Task instructions
One part of the entries below is wanted: the lines from the one containing "The image size is (417, 241)." through the one containing "Click Cancel in the captcha dialog". Write those out exactly and nothing else.

(Stored records)
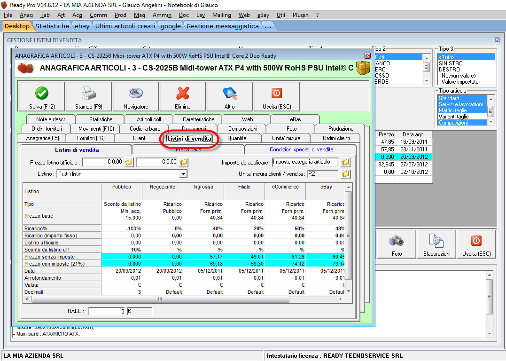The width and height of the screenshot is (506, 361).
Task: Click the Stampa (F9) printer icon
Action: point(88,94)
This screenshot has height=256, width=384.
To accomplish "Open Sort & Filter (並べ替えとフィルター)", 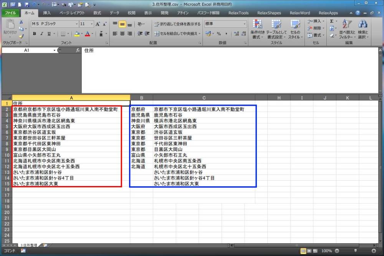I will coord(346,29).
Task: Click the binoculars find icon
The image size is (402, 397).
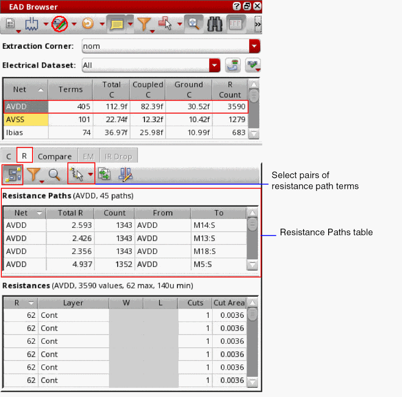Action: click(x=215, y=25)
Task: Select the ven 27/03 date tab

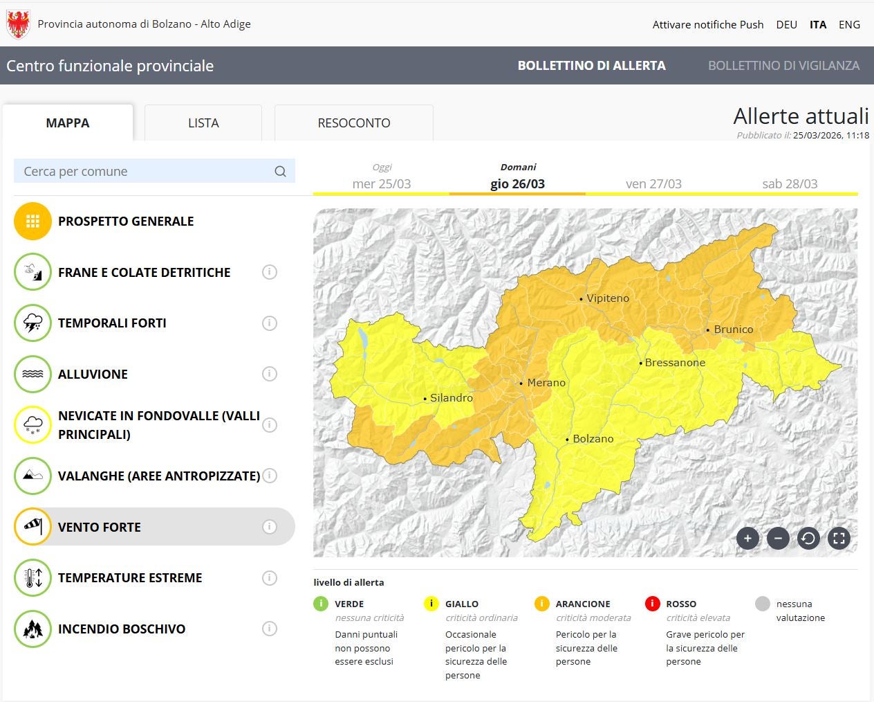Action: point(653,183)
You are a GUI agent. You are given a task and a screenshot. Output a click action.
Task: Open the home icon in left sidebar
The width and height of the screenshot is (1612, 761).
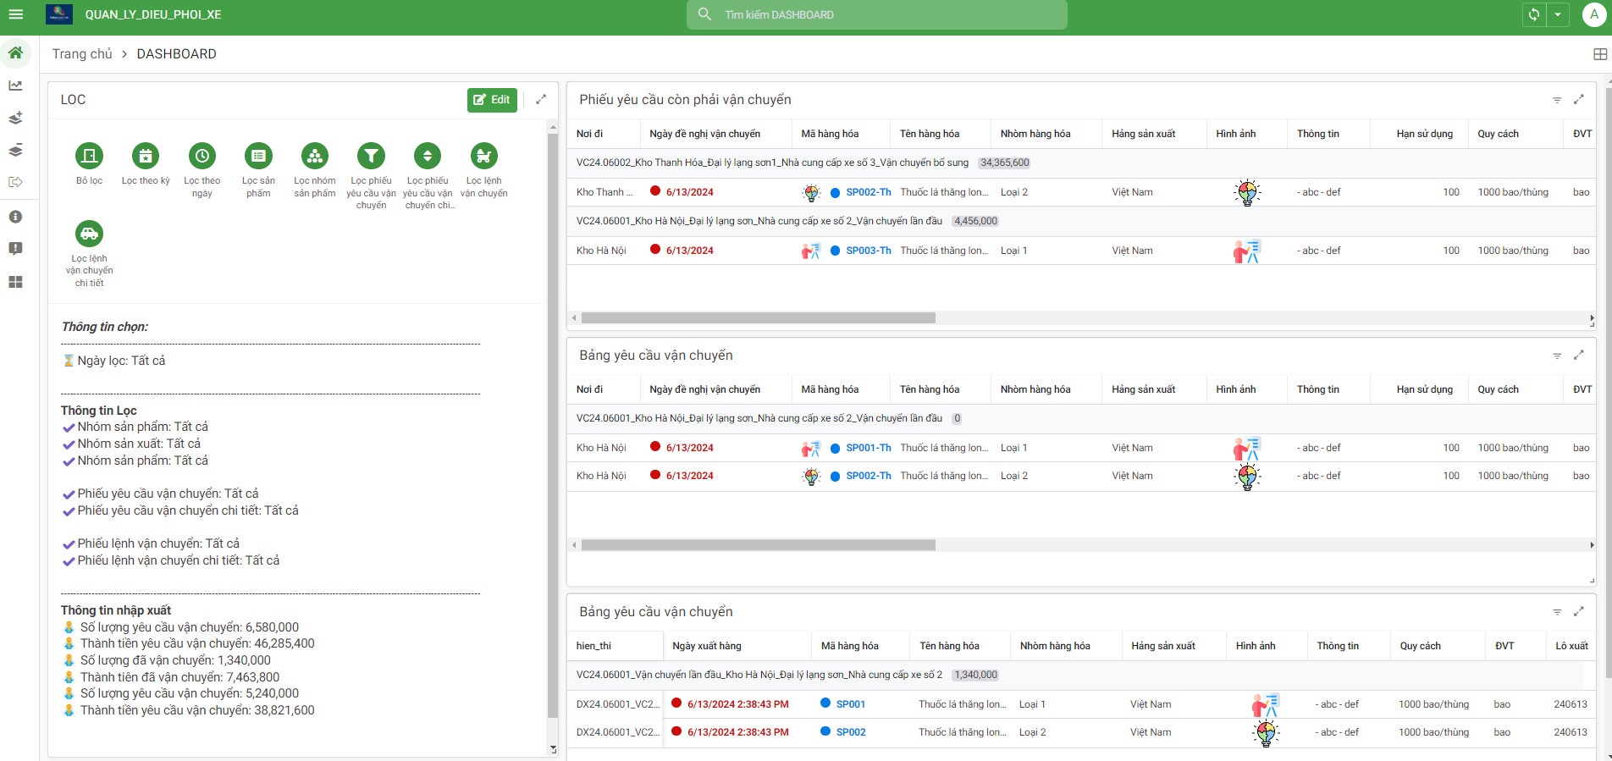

...

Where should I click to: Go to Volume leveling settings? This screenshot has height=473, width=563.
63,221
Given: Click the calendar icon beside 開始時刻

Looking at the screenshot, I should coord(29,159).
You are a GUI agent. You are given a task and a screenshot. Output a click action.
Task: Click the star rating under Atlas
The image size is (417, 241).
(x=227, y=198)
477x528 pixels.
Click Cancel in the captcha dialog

Solution below
The image size is (417, 241).
(x=227, y=198)
477x528 pixels.
Click Cancel in the captcha dialog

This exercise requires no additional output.